Magnetograms, which show how the intensity of the magnetic field varies across the solar surface, could then be compared with measurements from instruments.in situ. For now, the ship has already providedhis first magnetic map of the Sun, which is also the first obtained autonomously, that is, from space and without human intervention.
"The PHI instrument measures the magnetic field on the surface, while with EUI we see structures in the solar corona, but we also try to infer the magnetic field lines that extend to the interplanetary medium, where the Solar Orbiter is located", explains José Carlos del Toro Iniesta, from the Andalusian Institute of Astrophysics and PHI co-principal investigator.
"The image obtained with the high-resolution telescope provides the first autonomous magnetogram made in space," the researcher emphasizes.
Capturing the solar wind
Furthermore, the four instrumentsin situ Solar Orbiter's have begun to characterize the magnetic field lines and the solar wind passing past the spacecraft.

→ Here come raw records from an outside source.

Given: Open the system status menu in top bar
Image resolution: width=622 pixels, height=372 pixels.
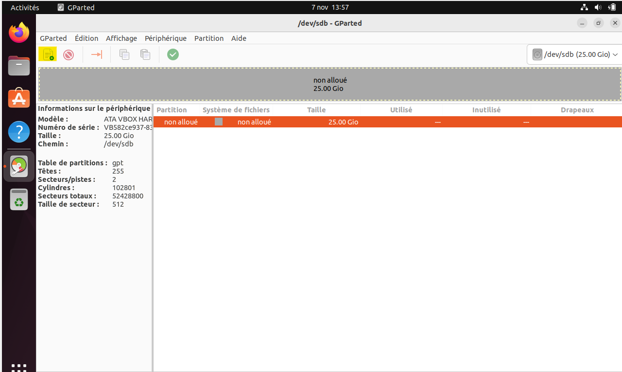Looking at the screenshot, I should [598, 7].
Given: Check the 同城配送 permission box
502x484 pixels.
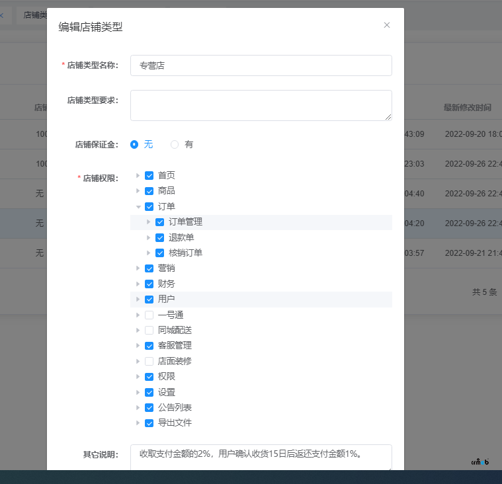Looking at the screenshot, I should (149, 330).
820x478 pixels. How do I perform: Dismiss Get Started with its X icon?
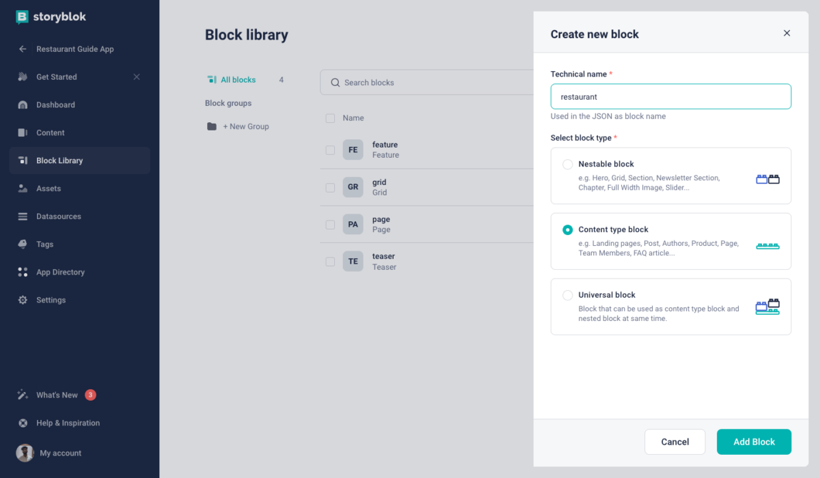(x=137, y=77)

Christopher Owen of the Mullard Space Science Laboratory at University College London and Principal Investigator of the Solar Wind Analyzerin situ (SWA), adds: “With this information we can calculate from where on the Sun that particular portion of the solar wind was emitted, and then use the mission's set of instruments to reveal and understand the physical processes that operate in the different regions of the world. Sun and that give rise to the formation of the solar wind ”.
"We are very excited about these first images, but they are only the beginning," adds Müller. “Solar Orbiter has started a long journey through the inner solar system, and in less than two years it will get much closer to the Sun. In the end, it will approach only 42 million kilometers, which is almost a quarter of the distance of the Earth to the Sun ”.
Solar Orbiter is a space mission fruit of the international collaboration between ESA and NASA. Twelve ESA Member States (Germany, Austria, Belgium, Spain, France, Italy, Norway, Poland, the United Kingdom, the Czech Republic, Sweden and Switzerland), as well as NASA, have contributed to the scientific payload. The satellite has been built by the main contractor, Airbus Defense and Space, in the UK.
Spanish researchers play a prominent role in two of the ten instruments on board the ship: the energetic particle detector (EPD), led by the University of Alcalá and the University of Kiel (Germany); and the PHI magnetograph led by the IAA and the Max Planck Institute for Solar System Research (Göttingen, Germany).